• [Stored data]
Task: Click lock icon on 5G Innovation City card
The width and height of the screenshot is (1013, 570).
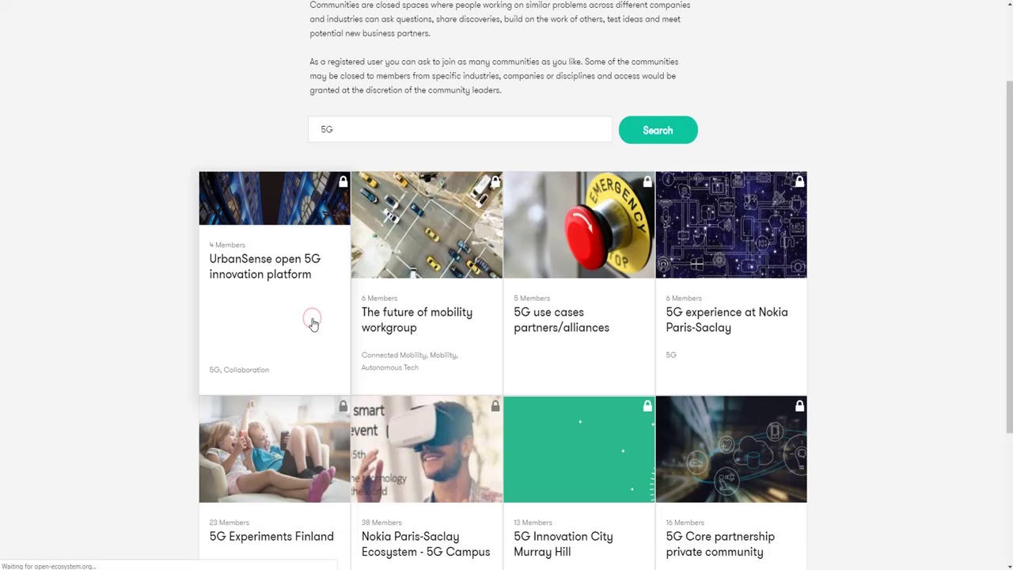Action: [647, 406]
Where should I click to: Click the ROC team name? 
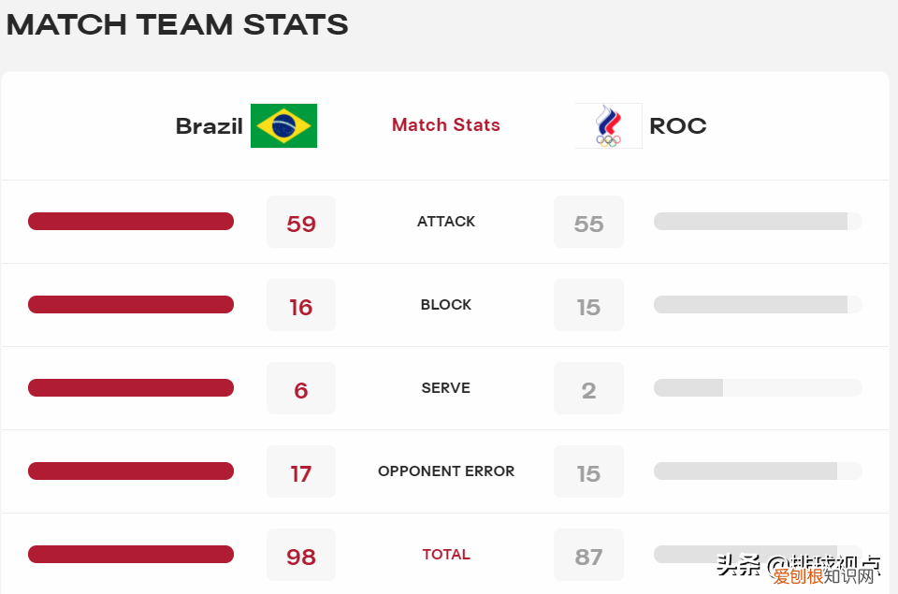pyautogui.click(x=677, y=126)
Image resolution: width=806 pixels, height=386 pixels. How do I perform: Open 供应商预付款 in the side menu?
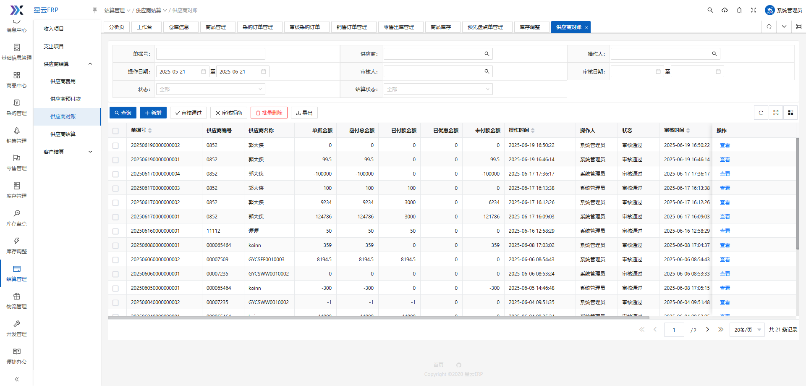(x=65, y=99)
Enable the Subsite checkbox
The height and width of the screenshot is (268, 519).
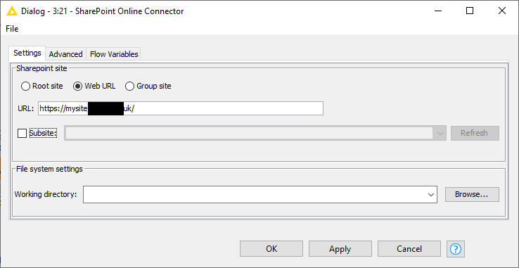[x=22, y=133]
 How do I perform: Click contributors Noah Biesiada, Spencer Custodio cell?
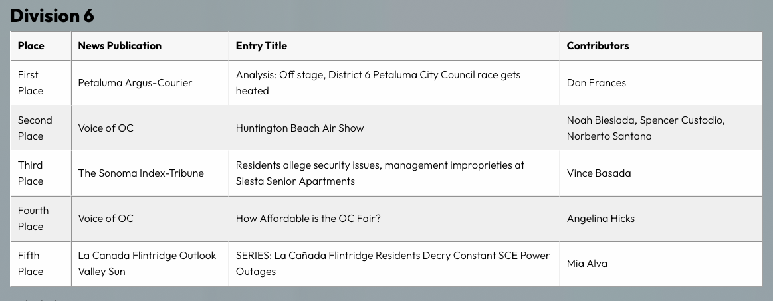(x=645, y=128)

• [WHAT TO DO]
Transcribe nothing but the lines from the one containing "Where should I" through the final line of the records, exactly as written and without pictures.

• [ANSWER]
Where should I click to: Click the ROC team name? 
pyautogui.click(x=677, y=126)
Image resolution: width=806 pixels, height=386 pixels. How do I perform: Open 供应商预付款 in the side menu?
(x=65, y=99)
Enable the Subsite checkbox
The height and width of the screenshot is (268, 519).
[x=22, y=133]
 How do I perform: Click contributors Noah Biesiada, Spencer Custodio cell?
(x=645, y=128)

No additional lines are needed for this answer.